Chapter 1: The Marine
When Sam Ryan woke up, she was still upset.
Her dismantled rifle lay in front of her on the table, its individual pieces set out in a row like a work of carefully curated museum art. It was the second time she had stripped the weapon and brushed, oiled, and polished the parts inside and out with a ritualistic fervor. She must have fallen asleep before she could reassemble it.
Craning her neck from one side to the other, Sam stretched out her tight muscles. Something fell off her shoulders. A light blanket from the galley. She glared at the dark fabric where it hung partially over the cargo bay bench, threatening to cascade onto the riveted floor. A quick scan of her surroundings assured her she was alone. Her only company was the stacked boxes labeled “UMF” around her.
The United Military Federation. Sam was on her third contract with UMF, ten years in, coming on eleven. Her contract end date wasn’t for another ninety-seven days, but she had submitted the renewal request after the last mission. It was an easy decision. Command would automatically approve it when her window came up in a week; she had no doubt about it. There would be no objections. Why would there be? She was good at what she did, one cog of a reputable recon duo. Her half-brother, Scott “Mute” Reckert, was the other half. No pun intended.
Her brother.
Sam was angry at her brother. He was willing to throw it all away. Worse. He was going to throw it all away.
She thought it was a joke at first. His sarcasm at its best. Scott was one of the most decorated marines of their outpost. He could have switched contracts and started a career track as an officer if he wanted. Not that he wanted it—both of them preferred to do the actual job. This job, together.
Her brother had over seventeen years on five contracts. If he completed two more, Command would provide him an acre of his own pensioned land. It was a generous plot, enough for a dwelling and a farm, and it’d be within a reasonable distance from Ursus, a spot outside Gould, the boring settlement he had grown up in. He’d be well-off at forty years old—retired from a steady career, able to live however he saw fit with his acre and pension. He wouldn’t be wealthy like the upper class with their large flats in the nicer part of town, but he’d be comfortable.
Sam had seen his many drawings of a two-story house, a small farm, and a mundane life. They were designs of a future in the form of mindless doodles in the dirt while on missions, and on his tablet at his compound apartment while off missions.
His low, raspy words echoed in her head. “I’m out, Sammy.”
I’m out.
She was confused. She didn’t understand. They were a team. Over six years together, blood and sweat, thick and thin, covering each other and their unit. They had always been together. Twenty-three years she had been glued to his hip. She had been his shadow until one day, after years of hard work and practice, she was her own independent equal. Twenty-three years he had practically raised her, been her guardian, her brother, her best friend, her mentor.
It was obviously not going to be forever, but their time in UMF wasn’t supposed to end this way.
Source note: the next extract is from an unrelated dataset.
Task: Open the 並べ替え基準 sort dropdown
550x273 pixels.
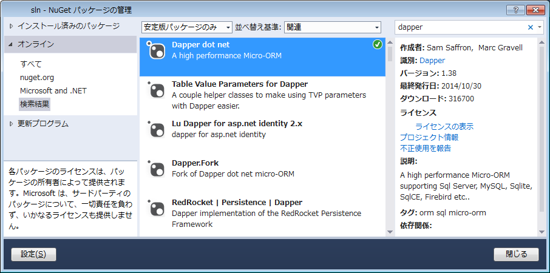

Or this soon. Sam figured they’d have at least six more years together before she had to wrap her mind around being on her own. She searched back in her memories for any indication, any warning signs she had missed. None. No, only just an hour before, when he cautiously took a seat next to her in the ship's frigid galley.
As his hands wrung and wrestled themselves in his lap, her concern grew. When he motioned, this is my last mission, a stone sunk in her gut. When he talked, she flinched, stunned.
Sam waited for the laugh, the punchline, but it never came. The realization set in. He wasn’t joking, and she had already missed a lot of the quiet ambush spun by his hands. Her eyes watched his fingers twist and turn as they seemed to stutter their own speech, her brain not translating, still in shock. By the time she came to her senses, he said those two damning words.
I’m out.
I’m out.
I’m out.
It was the only sign and declaration just before his—their last mission together.
Of course, she took it personally.
Sam had sat up straight and asked him why.
He hesitated. Time slipped as his mouth and hands went still.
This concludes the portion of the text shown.